Brain Rules 12 Principles for Surving and Thriving at Work, Home, and School by John Medina
This book is a series of twelve chapters on different principles on how to make your brain function better. Many of the ideas are practical common sense; get plenty of sleep, exercise regularly, avoid stress, and repeat things to remember things better. This is not a book of magic formulas. The ideas are sound and all have been documented multiple times to be true.
Not every principle is completely obvious. For example, if you teach using more than one sense, you get better results, and every person learns differently because their brain is wired differently. He also refutes the idea that people lose their ability to learn as they age.
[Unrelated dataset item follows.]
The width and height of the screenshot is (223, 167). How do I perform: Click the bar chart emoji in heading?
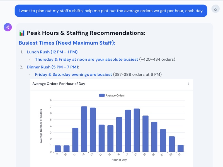coord(22,33)
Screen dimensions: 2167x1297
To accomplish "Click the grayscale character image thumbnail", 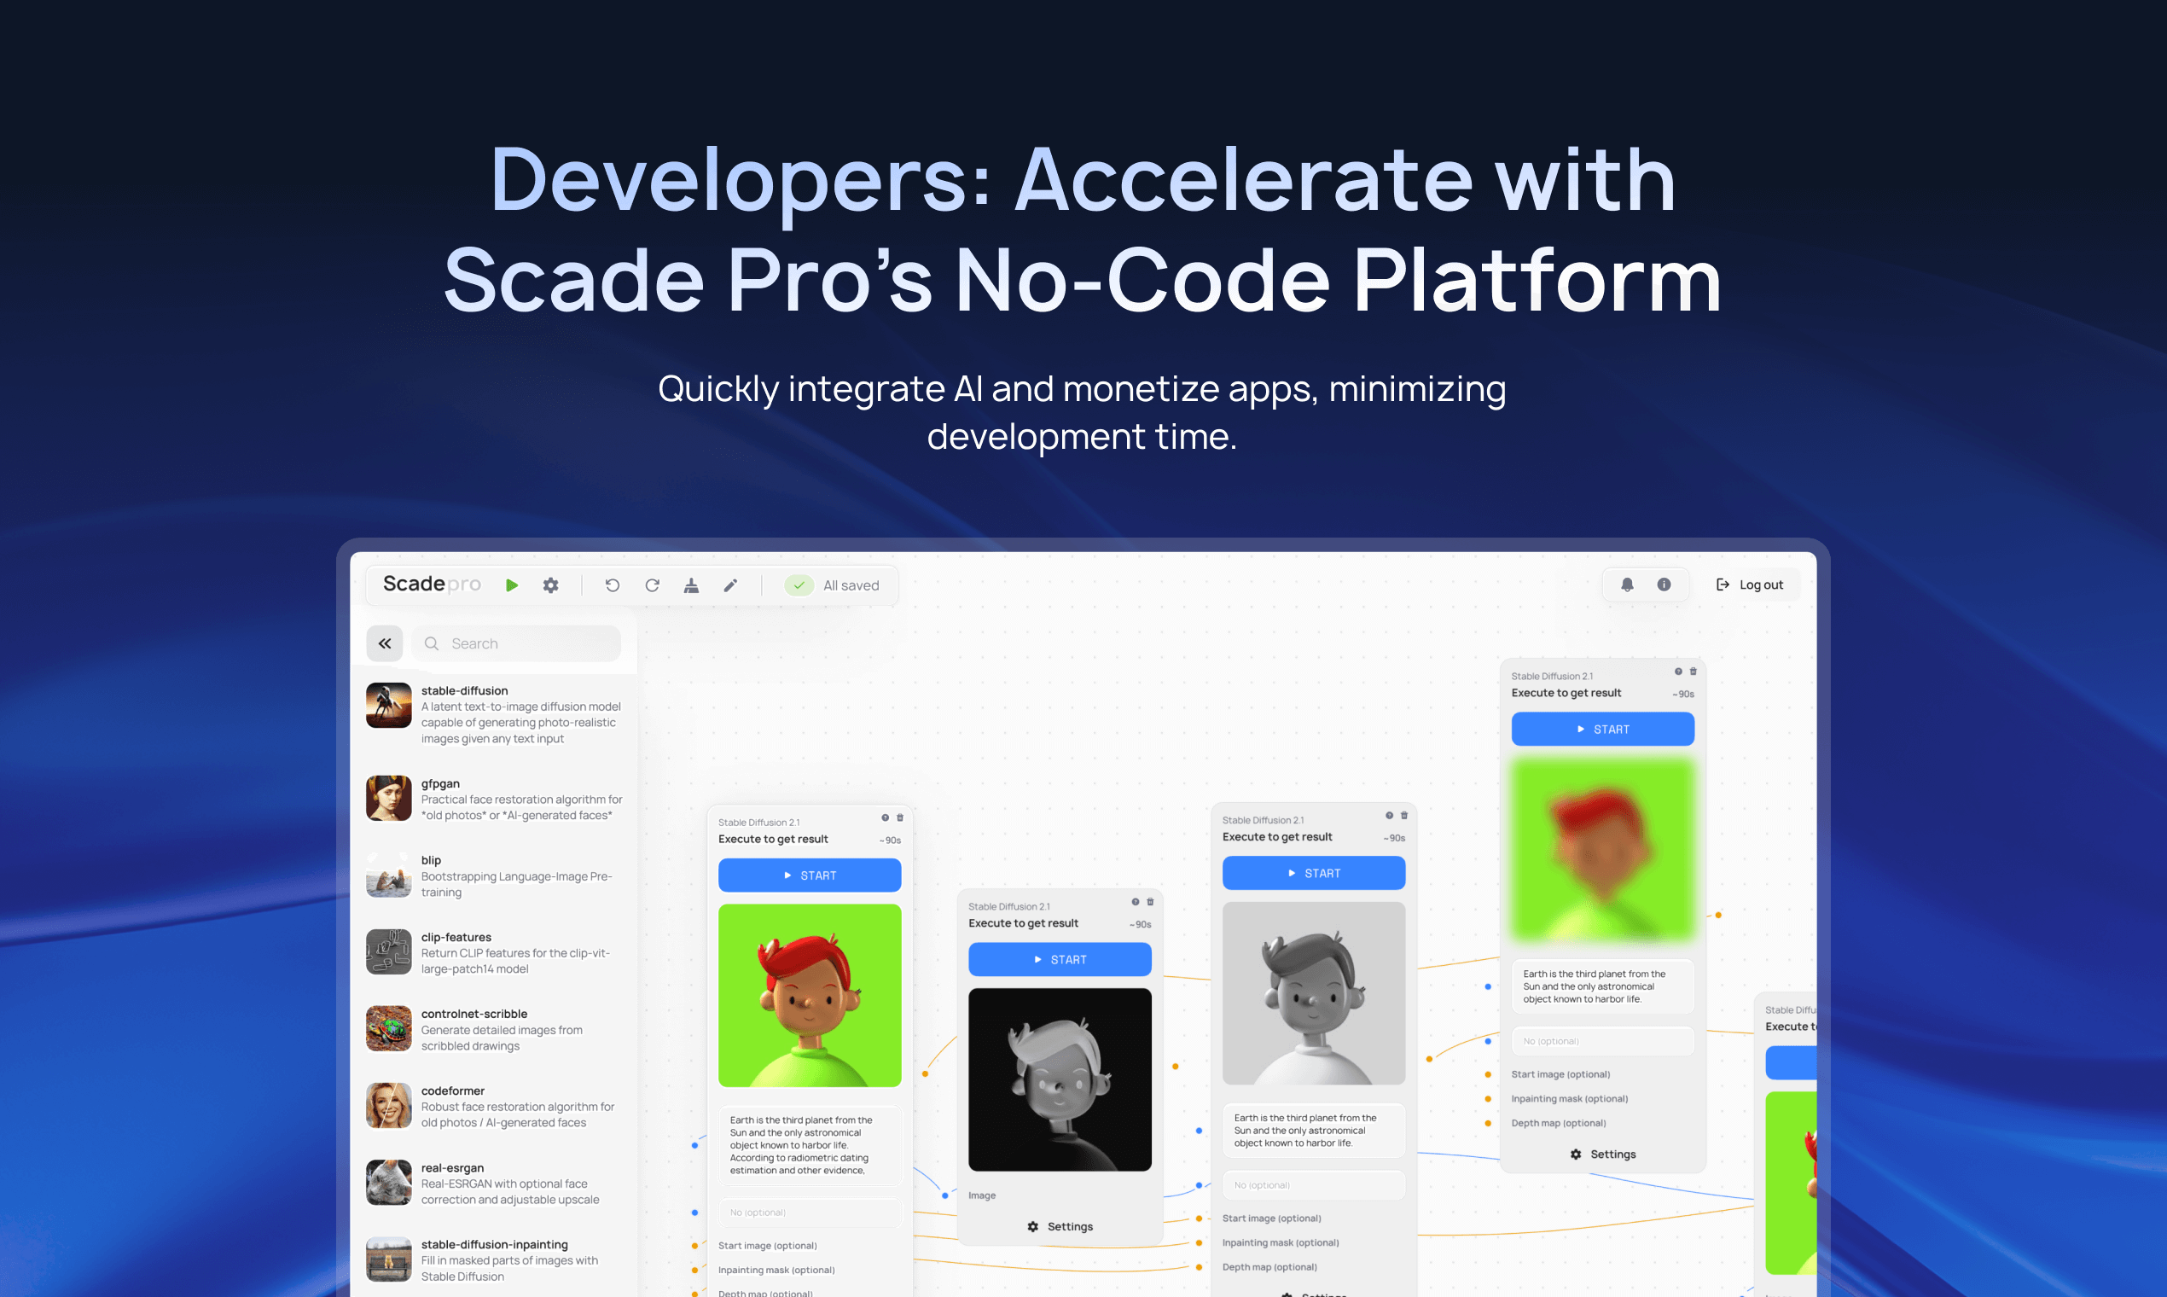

Many of the examples from his personal life about his toddler were entertaining. Some of the practical ideas like making sure a coffee aroma was the first thing you smelled when you went into Starbucks coffee shop were interesting.
Where this book was not so great was in the style. I found his writing to be very prescriptive. It reminded me very much of The Elements of Style; short terse sentences, easily understandable words, uniform paragraph structure, and precise grammar. I thought the writing could have been more descriptive with higher level vocabulary and a more varied sentence and paragraph structure.
There was also no bibliography at the end of the book. John Medina asks you to go to http://brainrules.net to get the bibliography. I found this to be not that encouraging. There is an index. Another problem is that he gives the names of people in his field, but does not list the books they have written in the body of the text. This is disappointing.
Read this book for the content and ideas, but not the citations, style, or writing.